**DATA**
══════════════════════════════
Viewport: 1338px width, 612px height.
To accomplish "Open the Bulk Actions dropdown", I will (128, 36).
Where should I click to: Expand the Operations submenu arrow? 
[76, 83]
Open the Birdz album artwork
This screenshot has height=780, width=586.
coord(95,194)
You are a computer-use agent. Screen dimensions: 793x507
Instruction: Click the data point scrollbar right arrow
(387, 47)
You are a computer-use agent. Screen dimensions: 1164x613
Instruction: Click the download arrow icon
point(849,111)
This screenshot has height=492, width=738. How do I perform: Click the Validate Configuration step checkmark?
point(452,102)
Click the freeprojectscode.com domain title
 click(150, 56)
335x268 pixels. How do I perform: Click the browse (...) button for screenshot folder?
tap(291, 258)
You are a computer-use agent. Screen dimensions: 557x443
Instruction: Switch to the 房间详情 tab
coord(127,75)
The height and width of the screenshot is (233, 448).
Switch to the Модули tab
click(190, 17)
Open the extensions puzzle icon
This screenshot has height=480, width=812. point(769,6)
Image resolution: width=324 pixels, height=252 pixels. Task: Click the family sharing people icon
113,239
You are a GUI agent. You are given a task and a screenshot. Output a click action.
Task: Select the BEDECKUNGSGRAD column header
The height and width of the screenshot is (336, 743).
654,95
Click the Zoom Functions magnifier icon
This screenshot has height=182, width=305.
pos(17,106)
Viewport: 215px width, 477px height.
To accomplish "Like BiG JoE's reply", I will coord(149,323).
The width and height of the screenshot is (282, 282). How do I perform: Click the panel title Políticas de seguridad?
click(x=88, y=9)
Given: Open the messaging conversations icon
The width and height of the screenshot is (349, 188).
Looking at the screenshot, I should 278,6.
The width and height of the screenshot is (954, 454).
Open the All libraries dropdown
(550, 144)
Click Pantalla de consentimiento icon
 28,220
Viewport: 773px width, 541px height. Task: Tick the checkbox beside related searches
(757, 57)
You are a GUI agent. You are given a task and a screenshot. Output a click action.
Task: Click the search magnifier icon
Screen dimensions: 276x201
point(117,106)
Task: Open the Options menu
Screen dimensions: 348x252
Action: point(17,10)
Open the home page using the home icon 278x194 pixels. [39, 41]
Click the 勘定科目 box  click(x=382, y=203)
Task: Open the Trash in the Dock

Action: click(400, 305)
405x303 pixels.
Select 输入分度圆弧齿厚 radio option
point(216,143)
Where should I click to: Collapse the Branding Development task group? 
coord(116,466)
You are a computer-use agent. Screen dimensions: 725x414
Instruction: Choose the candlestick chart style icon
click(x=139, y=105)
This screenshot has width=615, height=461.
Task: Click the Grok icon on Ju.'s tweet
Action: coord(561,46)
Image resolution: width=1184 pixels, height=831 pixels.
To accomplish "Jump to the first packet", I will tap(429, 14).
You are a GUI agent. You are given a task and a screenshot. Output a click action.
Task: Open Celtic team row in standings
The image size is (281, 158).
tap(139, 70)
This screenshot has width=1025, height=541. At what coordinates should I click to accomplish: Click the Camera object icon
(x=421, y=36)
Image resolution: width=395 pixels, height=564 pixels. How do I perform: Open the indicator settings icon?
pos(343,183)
══════════════════════════════
**DIRECTIONS FOR THIS TASK**
Restate the full data above, keeping each word intact.

**SOLUTION TO THE PROBLEM**
Viewport: 1338px width, 612px height.
To accomplish "Open the Bulk Actions dropdown", I will (128, 36).
Where should I click to: Expand the Operations submenu arrow? 
[76, 83]
Open the Birdz album artwork
This screenshot has height=780, width=586.
coord(95,194)
You are a computer-use agent. Screen dimensions: 793x507
Instruction: Click the data point scrollbar right arrow
(387, 47)
You are a computer-use agent. Screen dimensions: 1164x613
Instruction: Click the download arrow icon
point(849,111)
This screenshot has height=492, width=738. How do I perform: Click the Validate Configuration step checkmark?
point(452,102)
Click the freeprojectscode.com domain title
 click(150, 56)
335x268 pixels. How do I perform: Click the browse (...) button for screenshot folder?
tap(291, 258)
You are a computer-use agent. Screen dimensions: 557x443
Instruction: Switch to the 房间详情 tab
coord(127,75)
The height and width of the screenshot is (233, 448).
Switch to the Модули tab
click(190, 17)
Open the extensions puzzle icon
This screenshot has height=480, width=812. point(769,6)
Image resolution: width=324 pixels, height=252 pixels. Task: Click the family sharing people icon
113,239
You are a GUI agent. You are given a task and a screenshot. Output a click action.
Task: Select the BEDECKUNGSGRAD column header
The height and width of the screenshot is (336, 743).
654,95
Click the Zoom Functions magnifier icon
This screenshot has height=182, width=305.
pos(17,106)
Viewport: 215px width, 477px height.
To accomplish "Like BiG JoE's reply", I will coord(149,323).
The width and height of the screenshot is (282, 282). How do I perform: Click the panel title Políticas de seguridad?
click(x=88, y=9)
Given: Open the messaging conversations icon
The width and height of the screenshot is (349, 188).
Looking at the screenshot, I should 278,6.
The width and height of the screenshot is (954, 454).
Open the All libraries dropdown
(550, 144)
Click Pantalla de consentimiento icon
 28,220
Viewport: 773px width, 541px height. Task: Tick the checkbox beside related searches
(757, 57)
You are a GUI agent. You are given a task and a screenshot. Output a click action.
Task: Click the search magnifier icon
Screen dimensions: 276x201
point(117,106)
Task: Open the Options menu
Screen dimensions: 348x252
Action: point(17,10)
Open the home page using the home icon 278x194 pixels. [39, 41]
Click the 勘定科目 box  click(x=382, y=203)
Task: Open the Trash in the Dock

Action: click(400, 305)
405x303 pixels.
Select 输入分度圆弧齿厚 radio option
point(216,143)
Where should I click to: Collapse the Branding Development task group? 
coord(116,466)
You are a computer-use agent. Screen dimensions: 725x414
Instruction: Choose the candlestick chart style icon
click(x=139, y=105)
This screenshot has width=615, height=461.
Task: Click the Grok icon on Ju.'s tweet
Action: coord(561,46)
Image resolution: width=1184 pixels, height=831 pixels.
To accomplish "Jump to the first packet", I will tap(429, 14).
You are a GUI agent. You are given a task and a screenshot. Output a click action.
Task: Open Celtic team row in standings
The image size is (281, 158).
tap(139, 70)
This screenshot has width=1025, height=541. At what coordinates should I click to accomplish: Click the Camera object icon
(x=421, y=36)
Image resolution: width=395 pixels, height=564 pixels. How do I perform: Open the indicator settings icon?
pos(343,183)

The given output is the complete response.